Jong continues to write about the personal power of women in her novels, poetry and articles.
She is married and has a daughter, who is also pursuing a writing career. Jong and her family divide their time between Manhattan, Connecticut, Vermont, and Italy.
"It is rare these days to come upon a book written by a woman which is so
refreshing, so gay and sad at the same time, and so full of wisdom about the
eternal man-woman problem"
-- Henry Miller on "Fear of Flying"
Her latest book, published in July 1997, "Inventing Memory: A Novel of Mothers and Daughters" chronicles the 20th century through the lives of four women.
Synopsis of 'Fear of Flying'
Fear of Flying is the story of Isadora Wing, one of the most hilarious and
touching anti- heroines to ever appear in fiction. A compulsive daydreamer, a
seeker of saviors and psychiatrists, the author of a book of supposedly erotic
poems, and a full-fledged phobic who fears flying but will not allow that fear
to keep her off planes, Isadora relates her adventures and misadventures with
wit, exuberance, and the sort of absolute candor that for centuries was
permitted only to men.
On a trip to Vienna to attend a psychoanalytic congress with her psychiatrist
husband, she meets an uninhibited Laingian analyst who seems the
embodiment of all her steamiest fantasies. He lures her away from her
husband on an existential jaunt across Europe, sleeping by roadsides,
changing partners with people met at campsites, re-evaluating her life in some
painful and funny ways. But the trip proves to be a journey backward in time
as well as a reshuffle of the present.
Though Isadora fears flying (in all possible senses of the word), she forces
herself to keep traveling, to risk her marriage and her life is pursuit of her own brand of liberation.
"Transcends being a woman's book and becomes a latter-day 'Ulysses', with a
female Bloom stumbling and groping, but surviving."
-- Excerpt of Wall Street Journal review of "Fear of Flying"
The Works of Erica Jong
Fiction
- "Fear of Flying" (1973)
- "How to Save Your Own Life" (1977)
- "Fanny, Being the True History of the Adventures of Fanny Hackabout-Jones" (1980)
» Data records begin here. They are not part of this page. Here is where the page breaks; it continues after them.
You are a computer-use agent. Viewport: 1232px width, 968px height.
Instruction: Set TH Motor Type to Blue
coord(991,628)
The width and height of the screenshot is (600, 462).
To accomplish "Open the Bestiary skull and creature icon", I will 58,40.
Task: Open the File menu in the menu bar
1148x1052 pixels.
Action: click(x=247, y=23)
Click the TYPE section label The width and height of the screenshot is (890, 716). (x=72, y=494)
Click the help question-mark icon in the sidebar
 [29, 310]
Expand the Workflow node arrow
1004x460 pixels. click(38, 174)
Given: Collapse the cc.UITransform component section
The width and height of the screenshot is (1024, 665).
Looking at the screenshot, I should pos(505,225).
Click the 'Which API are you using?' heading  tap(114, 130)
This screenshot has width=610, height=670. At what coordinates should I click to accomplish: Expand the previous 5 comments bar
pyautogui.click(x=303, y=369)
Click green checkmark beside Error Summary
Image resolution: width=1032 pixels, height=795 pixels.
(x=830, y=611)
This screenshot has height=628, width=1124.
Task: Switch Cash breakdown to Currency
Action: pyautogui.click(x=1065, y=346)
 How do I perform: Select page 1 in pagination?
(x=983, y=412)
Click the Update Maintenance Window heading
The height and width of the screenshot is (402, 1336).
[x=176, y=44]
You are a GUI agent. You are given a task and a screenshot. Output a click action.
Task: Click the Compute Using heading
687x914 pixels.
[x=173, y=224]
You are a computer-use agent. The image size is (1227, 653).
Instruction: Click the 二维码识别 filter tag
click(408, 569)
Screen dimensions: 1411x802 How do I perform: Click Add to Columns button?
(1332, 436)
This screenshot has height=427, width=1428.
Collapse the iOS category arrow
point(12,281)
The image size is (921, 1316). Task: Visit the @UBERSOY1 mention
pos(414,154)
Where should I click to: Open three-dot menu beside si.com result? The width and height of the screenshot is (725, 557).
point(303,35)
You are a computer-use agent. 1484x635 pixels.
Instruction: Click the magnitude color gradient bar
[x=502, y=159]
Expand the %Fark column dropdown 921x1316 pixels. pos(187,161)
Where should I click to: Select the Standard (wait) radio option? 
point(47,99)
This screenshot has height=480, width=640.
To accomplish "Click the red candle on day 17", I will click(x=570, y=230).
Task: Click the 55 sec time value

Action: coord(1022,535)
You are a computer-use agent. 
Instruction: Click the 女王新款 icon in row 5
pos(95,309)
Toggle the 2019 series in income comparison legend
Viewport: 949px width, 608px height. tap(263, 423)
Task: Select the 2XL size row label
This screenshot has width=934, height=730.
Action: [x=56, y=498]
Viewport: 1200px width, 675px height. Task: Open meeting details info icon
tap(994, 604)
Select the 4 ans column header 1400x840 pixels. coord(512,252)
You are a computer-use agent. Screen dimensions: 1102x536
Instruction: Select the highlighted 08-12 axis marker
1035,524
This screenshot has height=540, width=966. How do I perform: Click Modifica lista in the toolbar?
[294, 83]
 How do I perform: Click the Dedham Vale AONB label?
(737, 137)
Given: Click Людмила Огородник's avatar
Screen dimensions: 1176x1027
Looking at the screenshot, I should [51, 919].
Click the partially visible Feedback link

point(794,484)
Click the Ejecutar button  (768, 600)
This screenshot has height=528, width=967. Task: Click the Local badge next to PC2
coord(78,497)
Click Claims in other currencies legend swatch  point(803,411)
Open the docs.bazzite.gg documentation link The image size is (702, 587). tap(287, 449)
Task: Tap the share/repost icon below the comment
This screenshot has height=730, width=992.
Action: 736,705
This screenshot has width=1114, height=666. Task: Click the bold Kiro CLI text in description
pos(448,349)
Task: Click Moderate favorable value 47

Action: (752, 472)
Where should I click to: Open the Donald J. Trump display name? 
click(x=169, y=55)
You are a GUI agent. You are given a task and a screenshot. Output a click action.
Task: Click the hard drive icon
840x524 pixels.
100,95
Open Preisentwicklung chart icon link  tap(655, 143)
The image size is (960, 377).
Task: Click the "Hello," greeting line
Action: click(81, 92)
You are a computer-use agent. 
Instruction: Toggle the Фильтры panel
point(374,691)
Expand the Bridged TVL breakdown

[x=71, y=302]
- "Parachutes & Kisses" (1984)
- "Shylock's Daughter" (formerly Serenissima) (1987)
- "Any Woman's Blues" (1990)
- "Fear of Fifty" (1994)
- "Inventing Memory" (1997)
Poetry
- "Fruits & Vegetables" (1971)
- "Half-Lives" (1973)
- "Loveroot" (1975)
- "At the Edge of the Body" (1979)
- "Ordinary Miracles" (1983)
- "Becoming Light: New and Selected" (1991)
Other Works
- "Witches" (1981, 1997)
- "Megan's Two Houses" (1984)
- "The Devil at Large: Erica Jong on Henry Miller" (1993)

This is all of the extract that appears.